--- PASSAGE TO READ ---

# Tension of a rod rotating on a horizontal table about a vertical axis

• Kaushik
In summary: So, the limit as the part size goes to zero is still zero.In summary, the conversation discusses the tension of a rod rotating on a horizontal table about a vertical axis that passes through one of its ends. It is explained that in a linear mass distribution, there is no "last" particle and the force reduces continuously to zero at the end of the rod. This concept is important to understand in order to grasp the idea of a continuous distribution of mass and the power of calculus. It is also mentioned that a course in real analysis can help in understanding this concept.
Kaushik
If a rod is on a table (horizontally) and rotating about an axis that passes through one of its ends and vertical to the table, what would be the tension on the opposite end of the rod (the end opposite to the axis) . In this post (Check this post out from Socratic QnA), the limits take while integrating ##dT## is T to 0. But if that is the limit then ##T(L) = 0##. If ##T(L) = 0## then how does the particle in that end rotate? Because Tension on that end, ##T(L)## is ##0## so there is no force that provides centripetal acceleration.

--- COLLECTED MATERIAL ---

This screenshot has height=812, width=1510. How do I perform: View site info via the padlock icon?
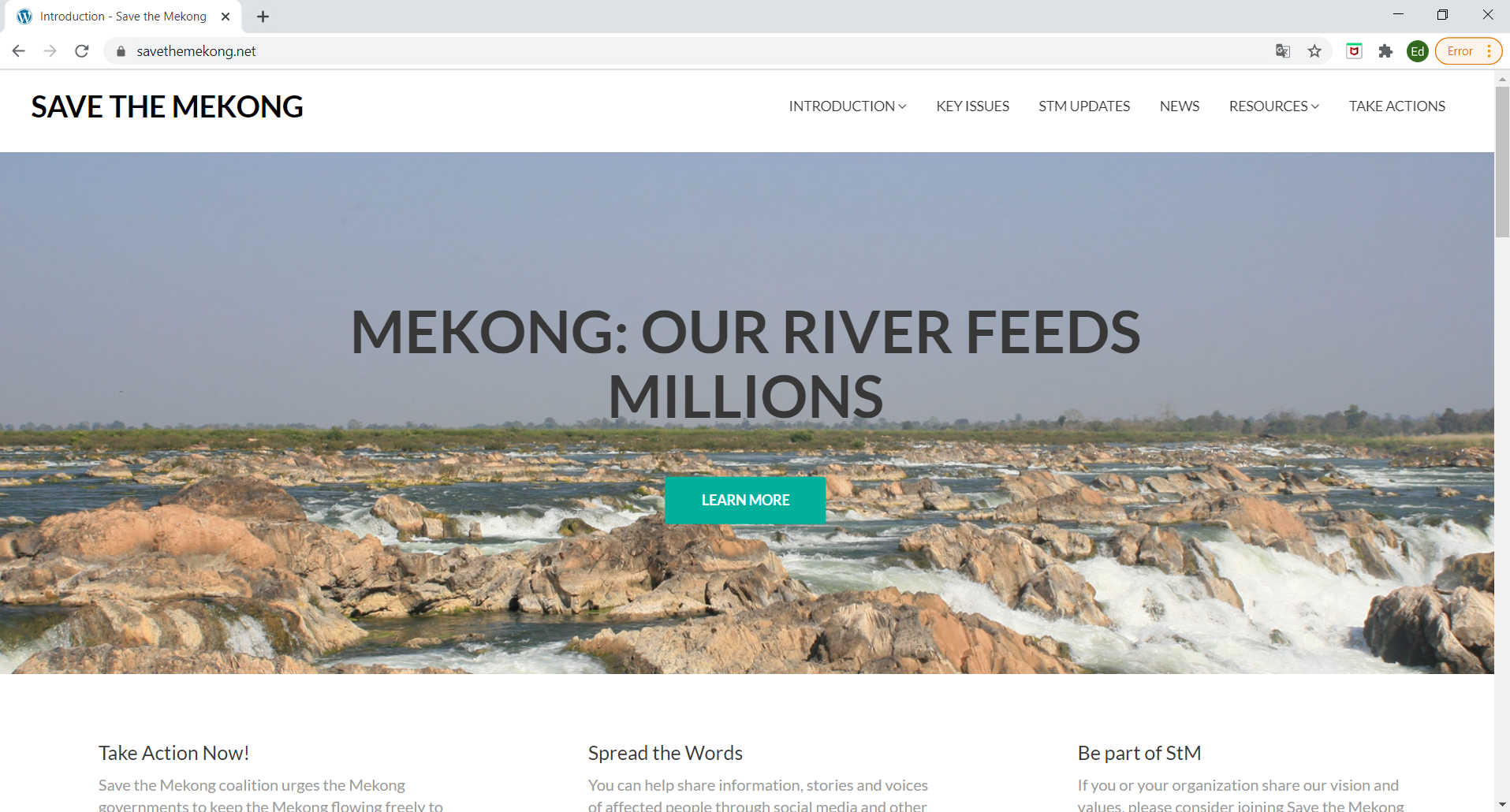[x=121, y=51]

---

TASK LIST:
(a) From the thread on the rotating rod above, transcribe the part starting at "# Tension of" and ending at "understanding this concept.".
(b) Summarize the thread on the rotating rod in two sentences.

SOLUTIONS TO EACH TASK:
(a)
# Tension of a rod rotating on a horizontal table about a vertical axis

• Kaushik
In summary: So, the limit as the part size goes to zero is still zero.In summary, the conversation discusses the tension of a rod rotating on a horizontal table about a vertical axis that passes through one of its ends. It is explained that in a linear mass distribution, there is no "last" particle and the force reduces continuously to zero at the end of the rod. This concept is important to understand in order to grasp the idea of a continuous distribution of mass and the power of calculus. It is also mentioned that a course in real analysis can help in understanding this concept.

(b) The thread asks for the tension at the free end of a rod rotating on a horizontal table about a vertical axis through its other end, and questions how that end can rotate if integrating dT from T to 0 makes T(L) zero and leaves no centripetal force. The explanation given is that a linear mass distribution has no "last" particle, so the force falls continuously to zero at the end of the rod, and a course in real analysis can help with this idea.